**Work to be completed**
The line containing "The height and" and each line after it, through the final line of the data, are to be retyped exactly, with pictures left out.

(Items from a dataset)
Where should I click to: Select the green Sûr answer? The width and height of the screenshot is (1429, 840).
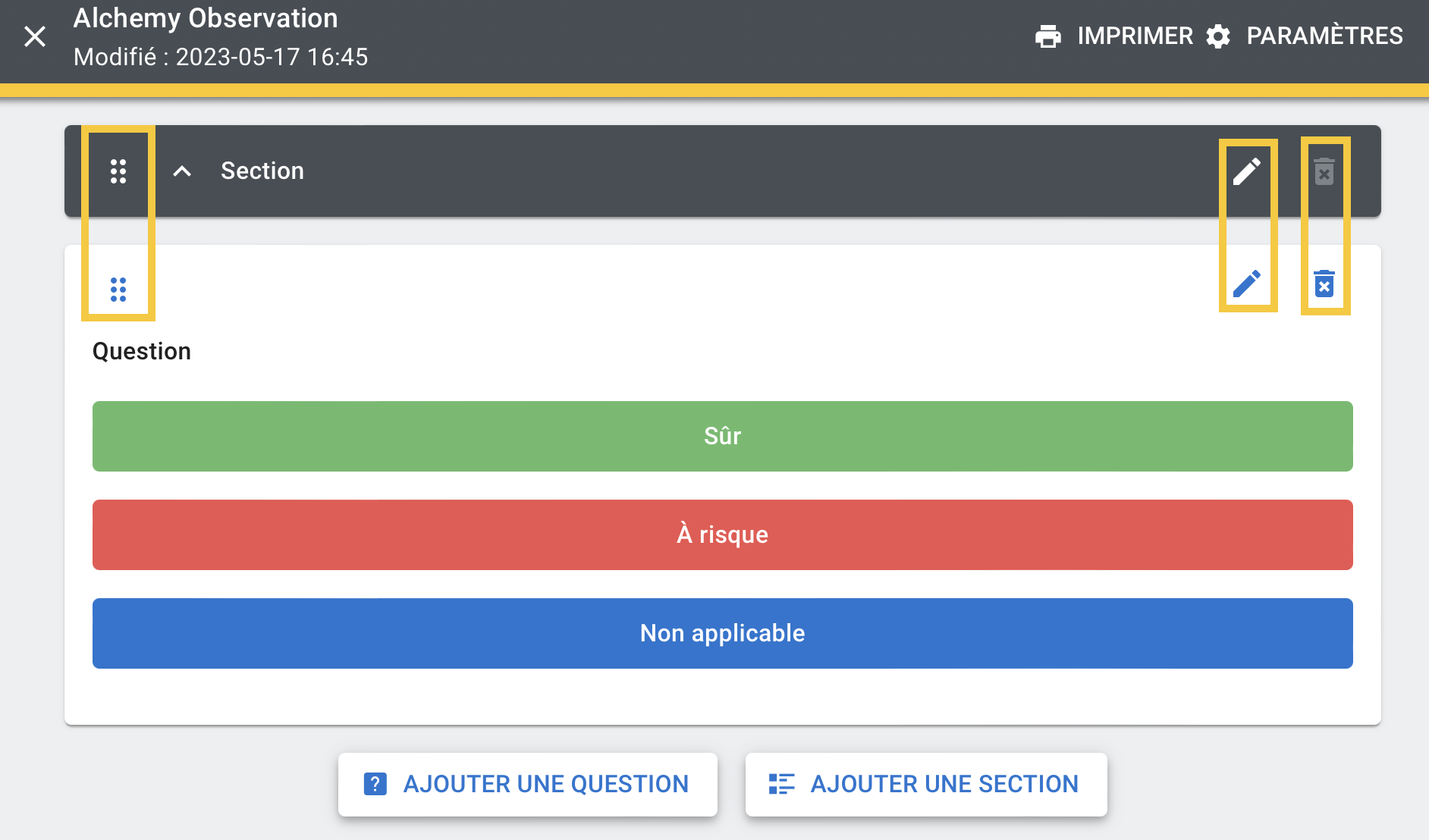pyautogui.click(x=722, y=436)
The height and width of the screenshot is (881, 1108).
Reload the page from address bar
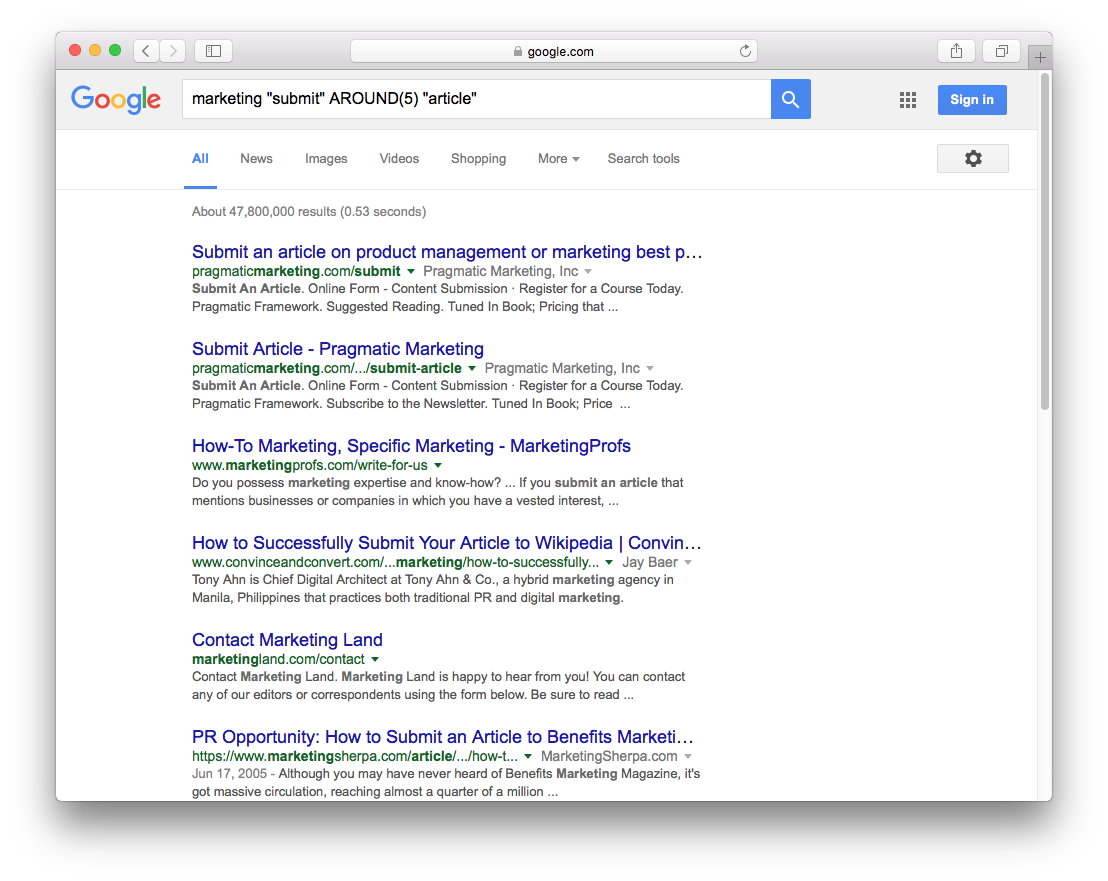(x=745, y=51)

**Solution to this exercise**
The height and width of the screenshot is (881, 1108).
Reload the page from address bar
(x=745, y=51)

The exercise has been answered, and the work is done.